Syncrmusic | Why TV has overtaken radio in musical discovery

The way we discover new music is changing. Gone are the days when small, independent artists could get played on popular radio stations, instead the same strictly ‘radio-friendly’ tracks are played over and over and over again. Thankfully, in what many are calling the ‘Golden Age of TV’, new music has a new home.
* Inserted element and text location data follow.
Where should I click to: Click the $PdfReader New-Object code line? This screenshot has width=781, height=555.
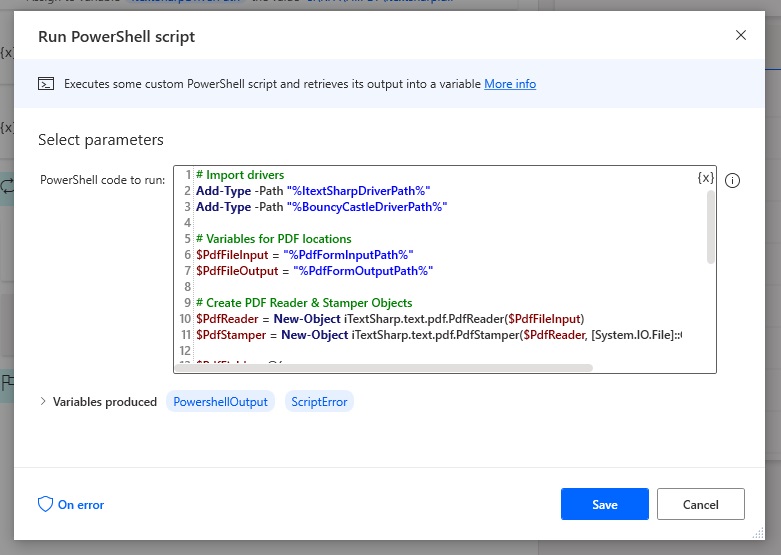point(390,319)
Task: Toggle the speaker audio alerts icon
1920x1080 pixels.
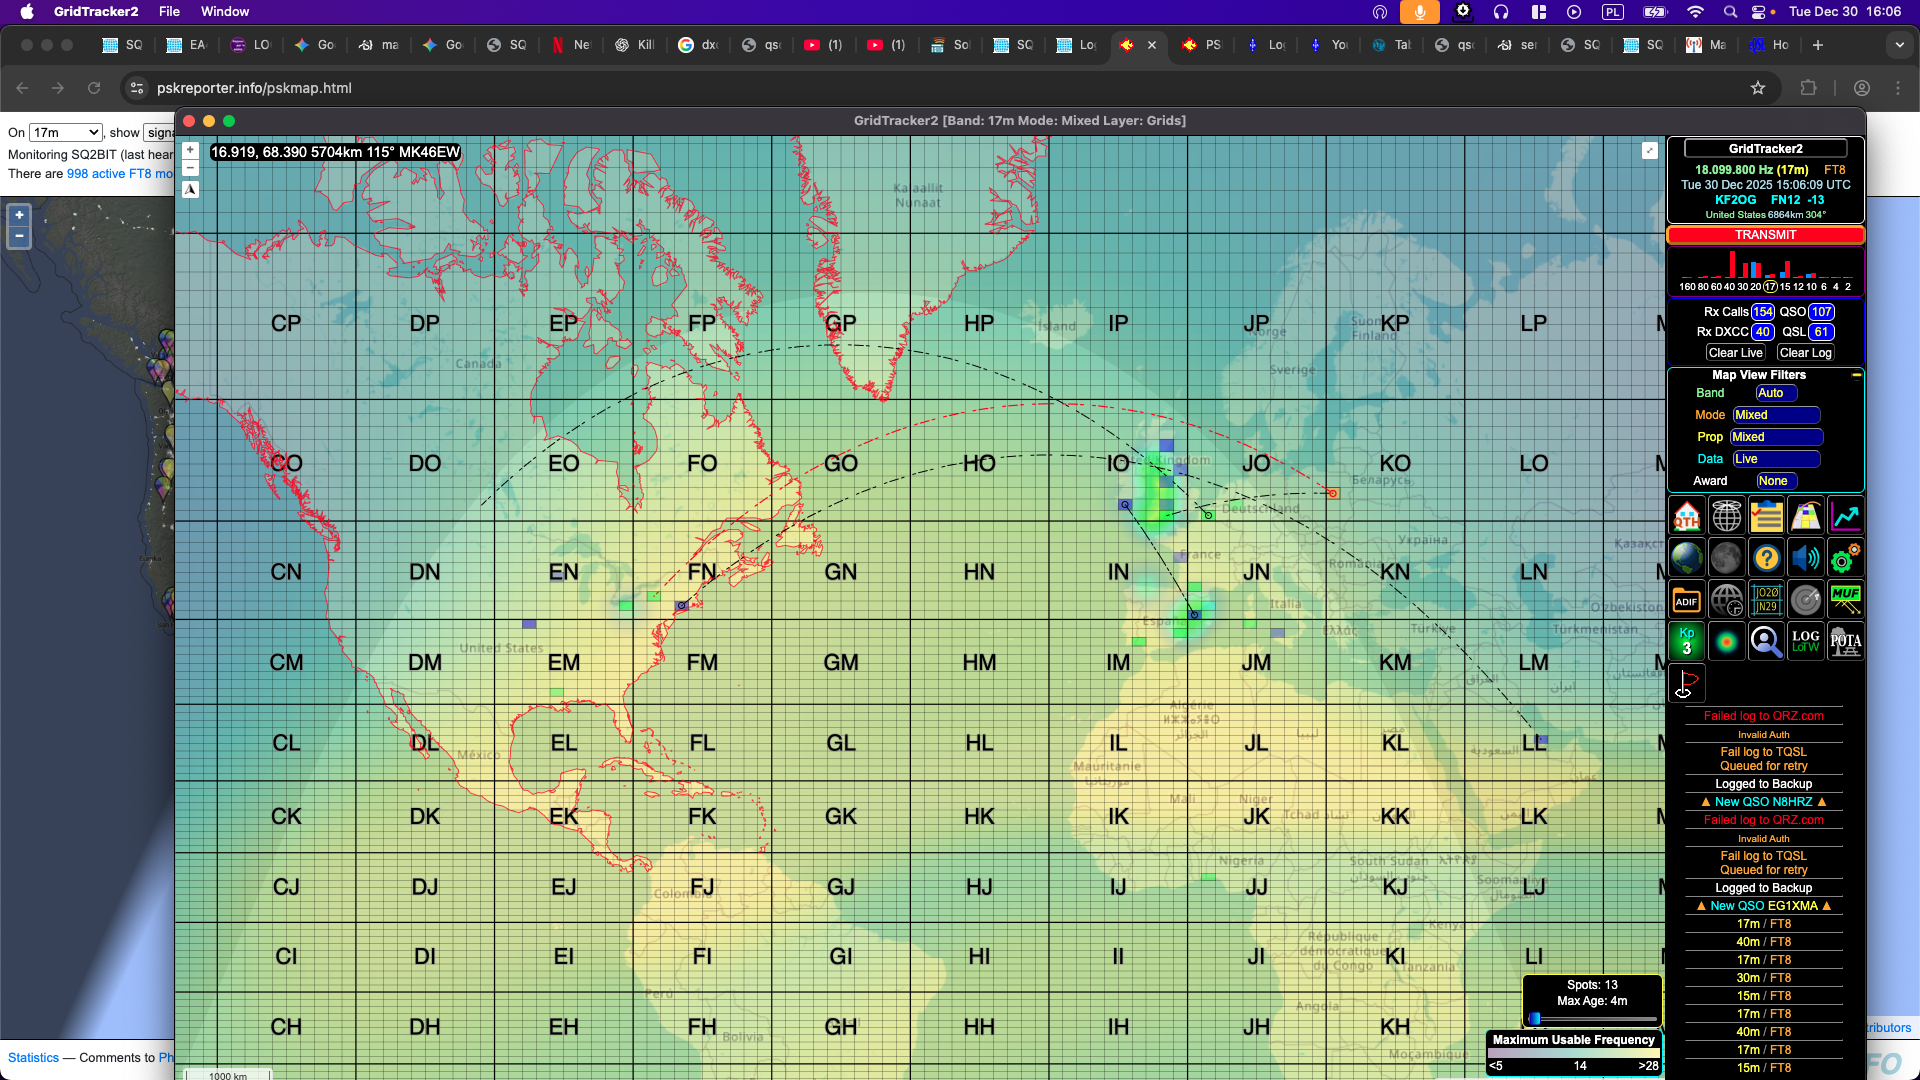Action: 1805,558
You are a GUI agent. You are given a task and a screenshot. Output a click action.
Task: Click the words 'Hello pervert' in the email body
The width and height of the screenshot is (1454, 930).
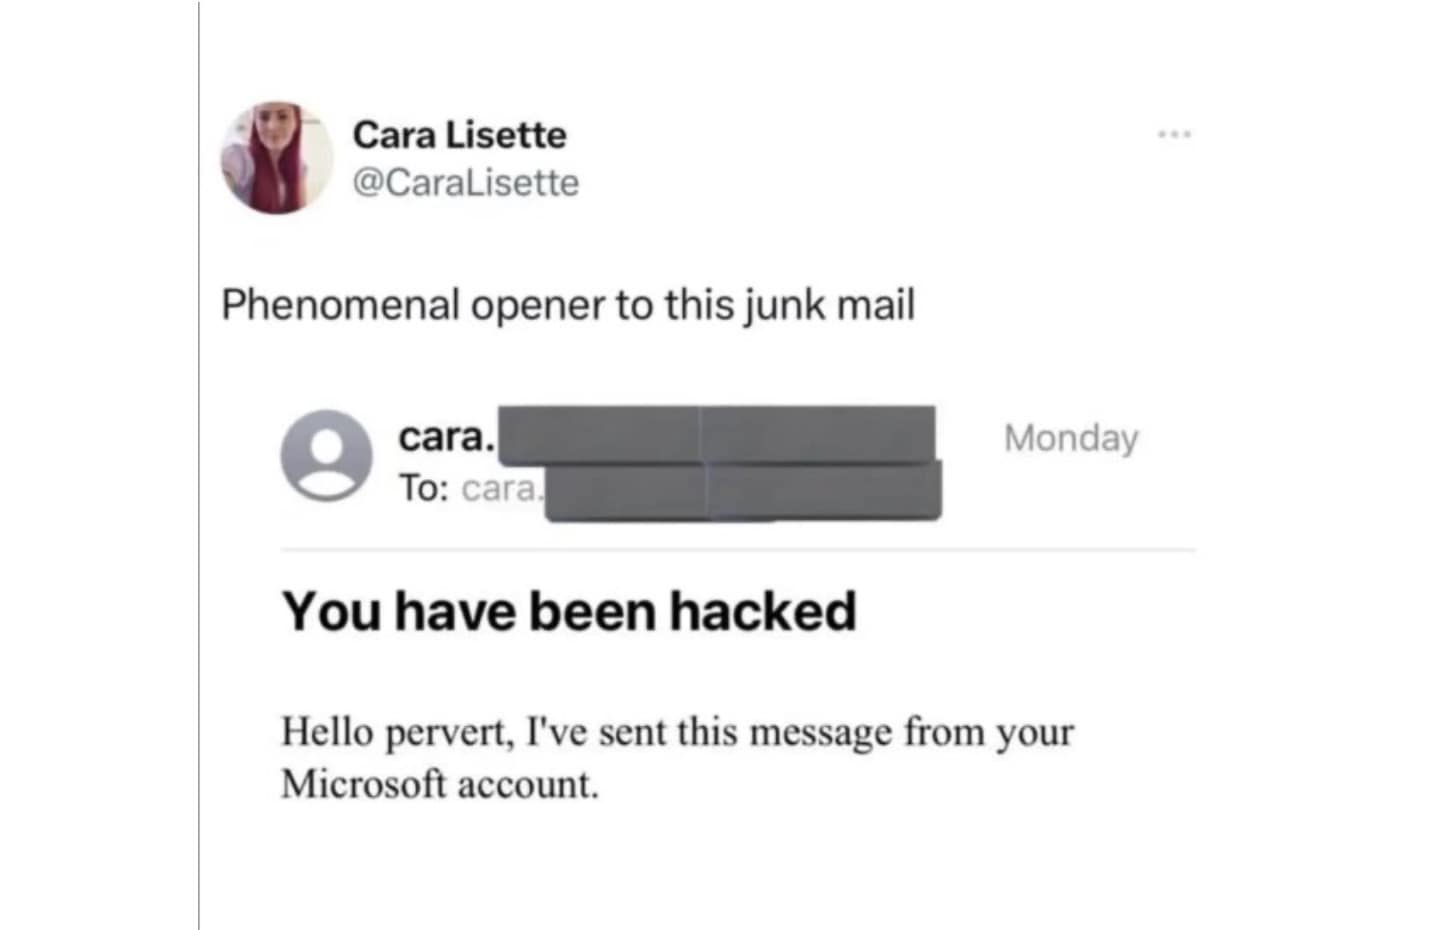pos(397,733)
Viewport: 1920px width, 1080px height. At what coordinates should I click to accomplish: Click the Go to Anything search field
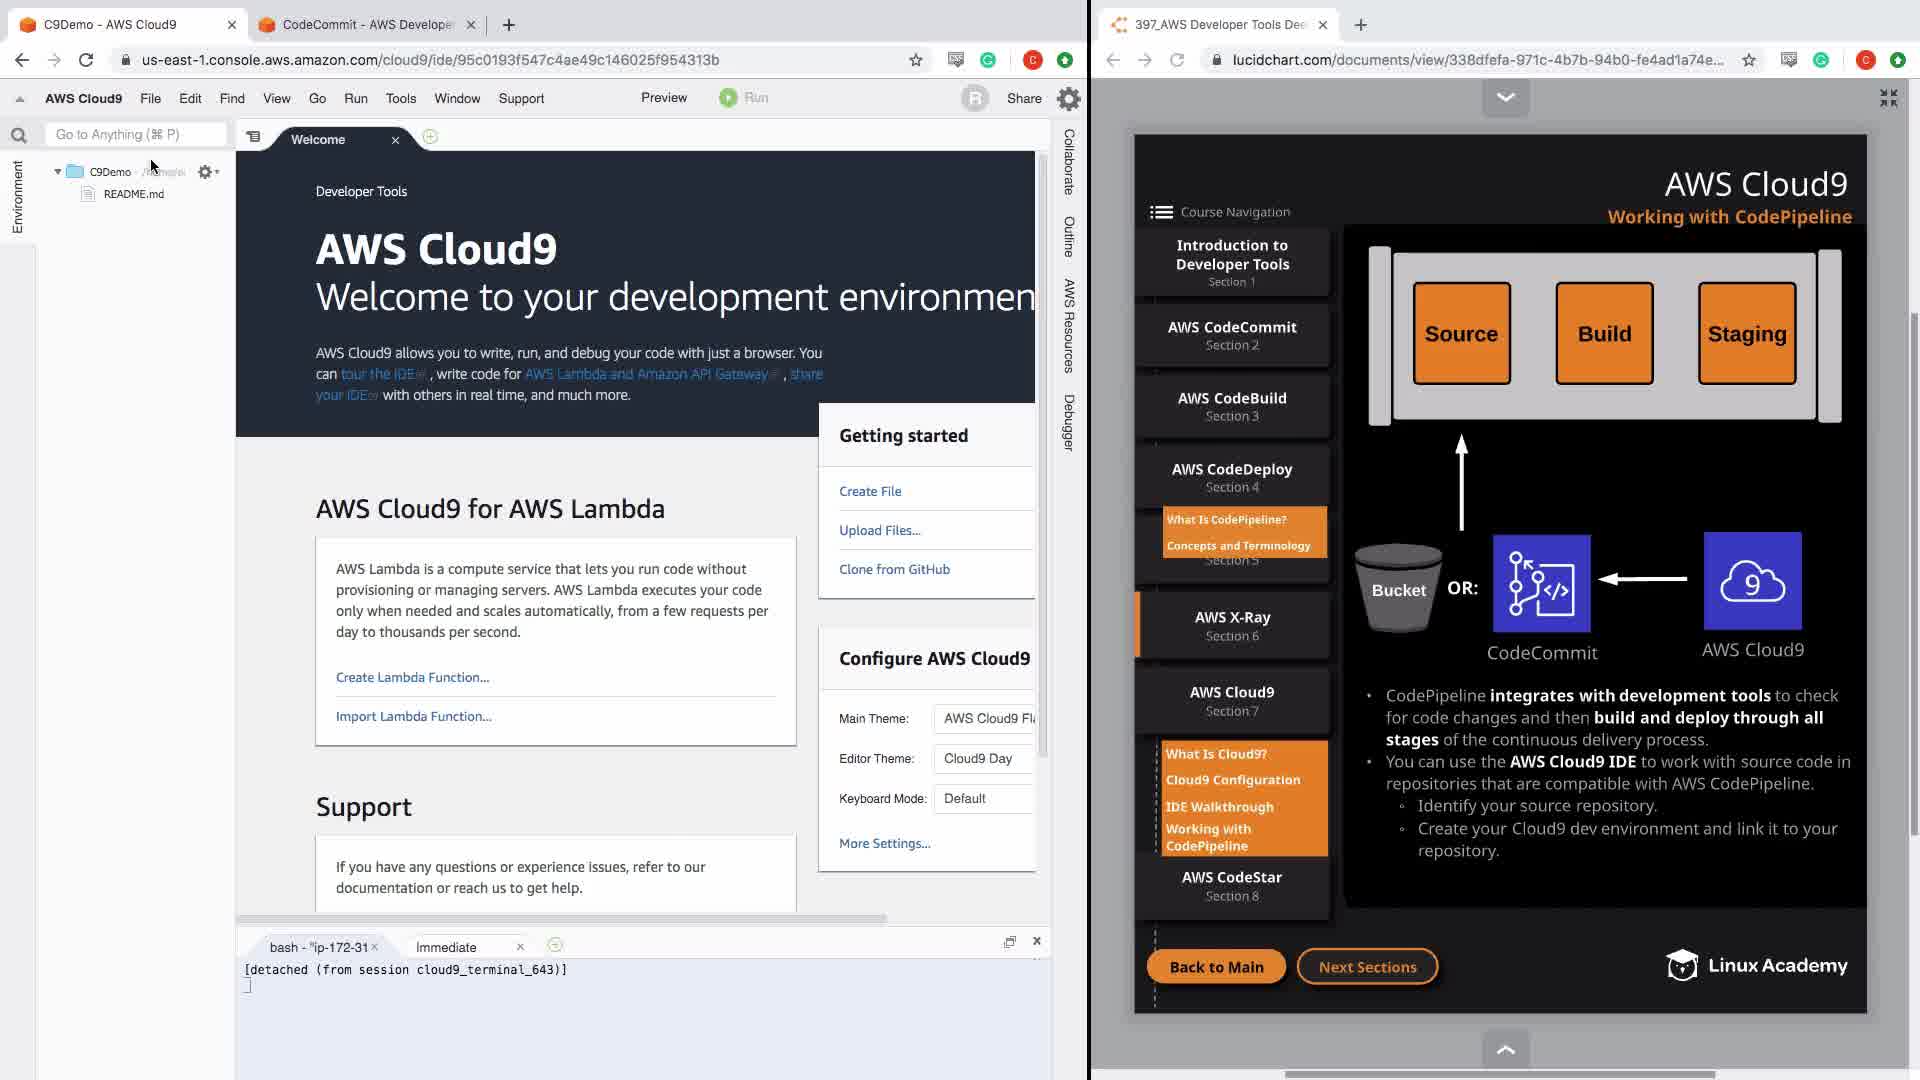point(135,134)
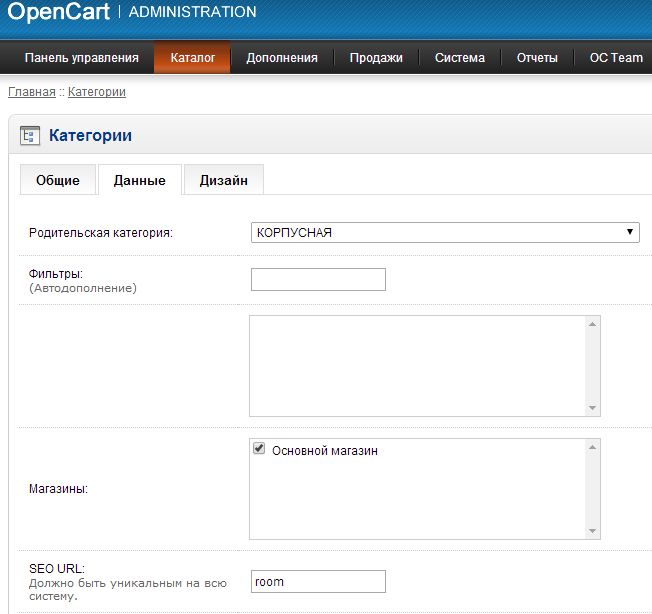Open the Продажи menu
This screenshot has width=652, height=614.
point(376,58)
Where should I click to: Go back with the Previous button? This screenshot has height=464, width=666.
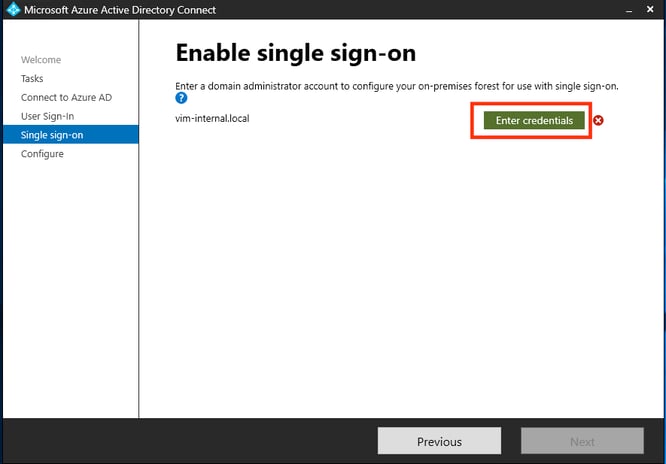coord(439,441)
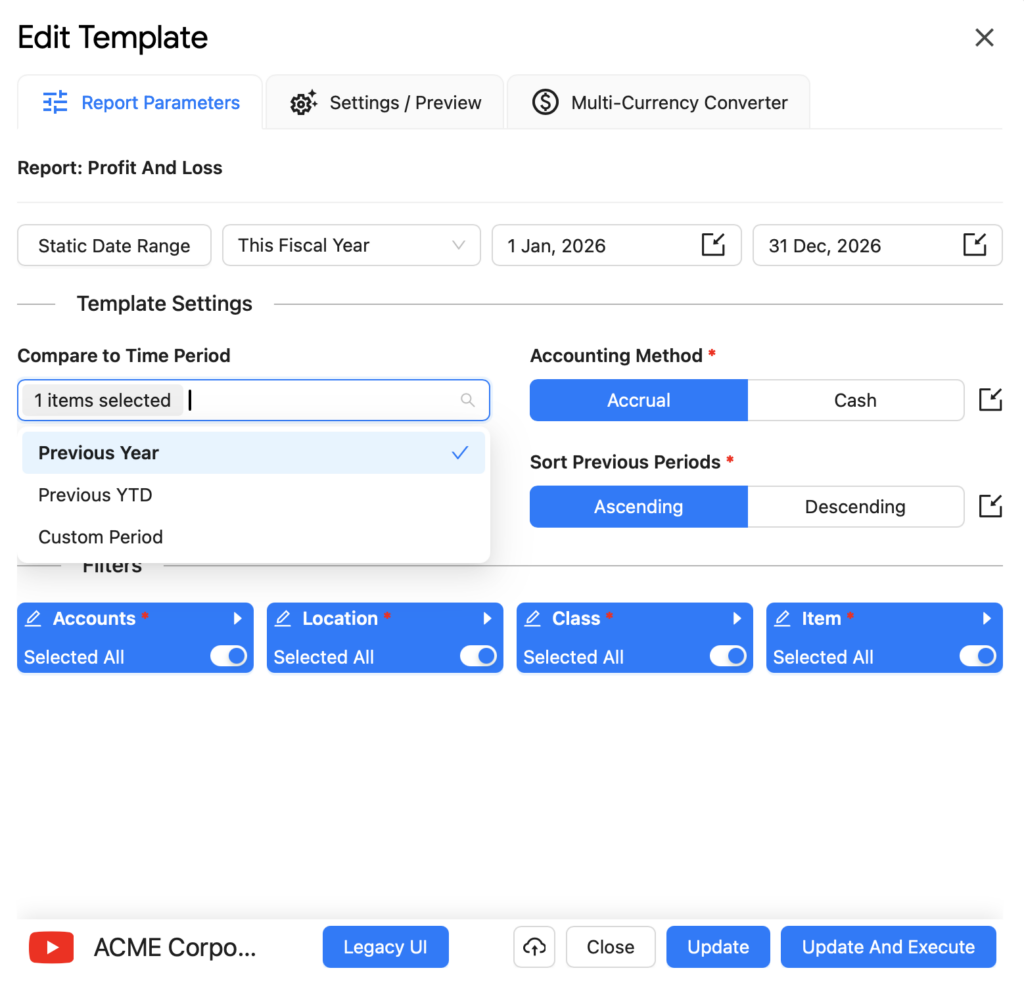Click the Compare to Time Period search field
The image size is (1024, 983).
[320, 400]
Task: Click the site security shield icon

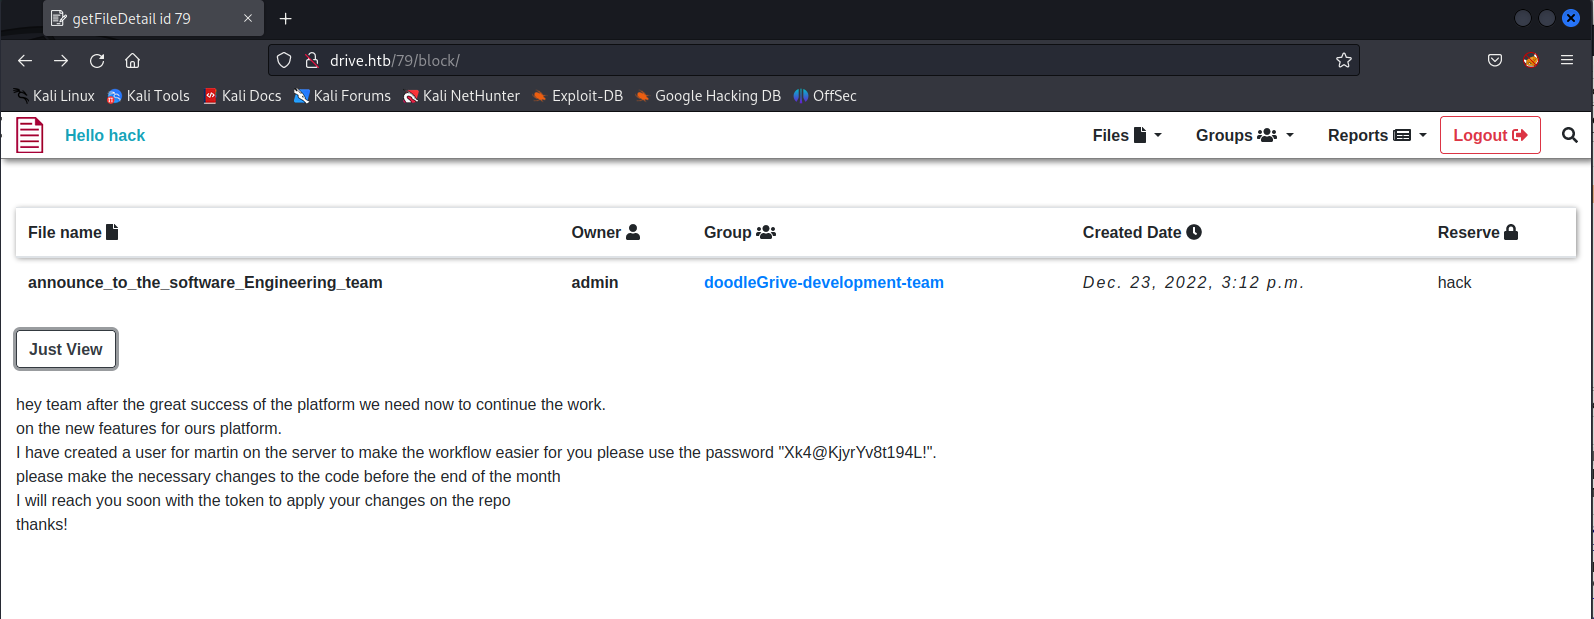Action: tap(284, 61)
The demise of radio can be attributed to many factors; streaming, adverts, podcasts and even aux leads in cars, but many have lost faith due to repetition. In the US, 80% of radio playlists match. That means you’re almost guaranteed to hear the same songs you’ve heard before no matter what you listen to. In this sector, priorities have shifted from playing great music to guaranteeing a large, passively satisfied audience to their advertisers. Through playing popular songs as often as they can to guarantee listeners, by adhering to the lowest common denominator, it’s a short-sighted strategy leaving not all, but many, radio stations behind in this field.


With no advertisers to desperately please, superstar TV music supervisors like Alexandra Patsavas have used shows like Grey’s Anatomy as a platform to break indie artists like Snow Patrol into the mainstream better than radio has for years. But now, with the rise of Netflix, Shazam and other changes in viewing and interacting habits, modern TV is truly prioritising great music in their shows. So instead of paying ridiculous prices for repetitious radio music, music supervisors look to independent artists, experimental sounds and previously unheard music to enhance the accompanying scenes. With this association, that music is bonded to a moment for all the shows viewers, creating new fans through emotional connections and expanding the artists’ audience in a single placement.